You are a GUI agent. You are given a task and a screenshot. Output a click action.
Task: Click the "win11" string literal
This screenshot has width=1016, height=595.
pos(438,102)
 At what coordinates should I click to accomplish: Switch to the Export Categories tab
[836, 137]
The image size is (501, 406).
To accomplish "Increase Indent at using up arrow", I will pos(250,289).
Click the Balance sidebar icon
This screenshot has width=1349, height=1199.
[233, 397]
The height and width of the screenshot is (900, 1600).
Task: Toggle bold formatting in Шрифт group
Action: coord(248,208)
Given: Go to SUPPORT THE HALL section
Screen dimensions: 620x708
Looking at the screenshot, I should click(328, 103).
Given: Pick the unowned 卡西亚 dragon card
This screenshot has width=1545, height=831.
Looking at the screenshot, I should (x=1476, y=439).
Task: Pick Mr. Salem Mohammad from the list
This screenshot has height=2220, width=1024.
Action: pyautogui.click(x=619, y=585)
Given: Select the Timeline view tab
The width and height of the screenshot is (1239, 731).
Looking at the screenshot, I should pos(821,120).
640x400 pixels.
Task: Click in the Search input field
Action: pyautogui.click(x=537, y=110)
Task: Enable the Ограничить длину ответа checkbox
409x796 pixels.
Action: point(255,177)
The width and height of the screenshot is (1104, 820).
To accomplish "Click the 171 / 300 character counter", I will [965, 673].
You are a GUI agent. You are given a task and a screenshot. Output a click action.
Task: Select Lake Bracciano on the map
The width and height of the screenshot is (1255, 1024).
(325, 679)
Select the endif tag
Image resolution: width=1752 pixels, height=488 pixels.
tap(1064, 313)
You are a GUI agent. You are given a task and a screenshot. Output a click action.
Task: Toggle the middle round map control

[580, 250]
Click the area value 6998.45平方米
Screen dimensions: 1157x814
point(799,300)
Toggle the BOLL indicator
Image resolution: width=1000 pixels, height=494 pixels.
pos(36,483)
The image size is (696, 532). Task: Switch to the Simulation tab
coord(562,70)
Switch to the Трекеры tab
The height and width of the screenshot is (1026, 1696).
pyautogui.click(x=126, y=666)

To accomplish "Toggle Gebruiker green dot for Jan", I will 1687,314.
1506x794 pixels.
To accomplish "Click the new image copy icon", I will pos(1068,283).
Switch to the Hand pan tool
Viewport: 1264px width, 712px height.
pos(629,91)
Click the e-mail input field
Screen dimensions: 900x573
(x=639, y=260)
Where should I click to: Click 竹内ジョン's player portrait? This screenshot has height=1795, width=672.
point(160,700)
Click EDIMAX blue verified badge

◇ ◇ ◇ ◇

• ASSIGNMENT:
Your answer is to contain exactly the lines from the one holding "This screenshot has height=2220, width=1024." to the end of the entries, with no other line.

• RESULT:
This screenshot has height=2220, width=1024.
Action: pyautogui.click(x=619, y=585)
Given: Select the Timeline view tab
The width and height of the screenshot is (1239, 731).
Looking at the screenshot, I should pos(821,120).
640x400 pixels.
Task: Click in the Search input field
Action: pyautogui.click(x=537, y=110)
Task: Enable the Ограничить длину ответа checkbox
409x796 pixels.
Action: point(255,177)
The width and height of the screenshot is (1104, 820).
To accomplish "Click the 171 / 300 character counter", I will [965, 673].
You are a GUI agent. You are given a task and a screenshot. Output a click action.
Task: Select Lake Bracciano on the map
The width and height of the screenshot is (1255, 1024).
(325, 679)
Select the endif tag
Image resolution: width=1752 pixels, height=488 pixels.
tap(1064, 313)
You are a GUI agent. You are given a task and a screenshot. Output a click action.
Task: Toggle the middle round map control

[580, 250]
Click the area value 6998.45平方米
Screen dimensions: 1157x814
point(799,300)
Toggle the BOLL indicator
Image resolution: width=1000 pixels, height=494 pixels.
pos(36,483)
The image size is (696, 532). Task: Switch to the Simulation tab
coord(562,70)
Switch to the Трекеры tab
The height and width of the screenshot is (1026, 1696).
pyautogui.click(x=126, y=666)

To accomplish "Toggle Gebruiker green dot for Jan", I will 1687,314.
1506x794 pixels.
To accomplish "Click the new image copy icon", I will pos(1068,283).
Switch to the Hand pan tool
Viewport: 1264px width, 712px height.
pos(629,91)
Click the e-mail input field
Screen dimensions: 900x573
(x=639, y=260)
Where should I click to: Click 竹内ジョン's player portrait? This screenshot has height=1795, width=672.
point(160,700)
Click EDIMAX blue verified badge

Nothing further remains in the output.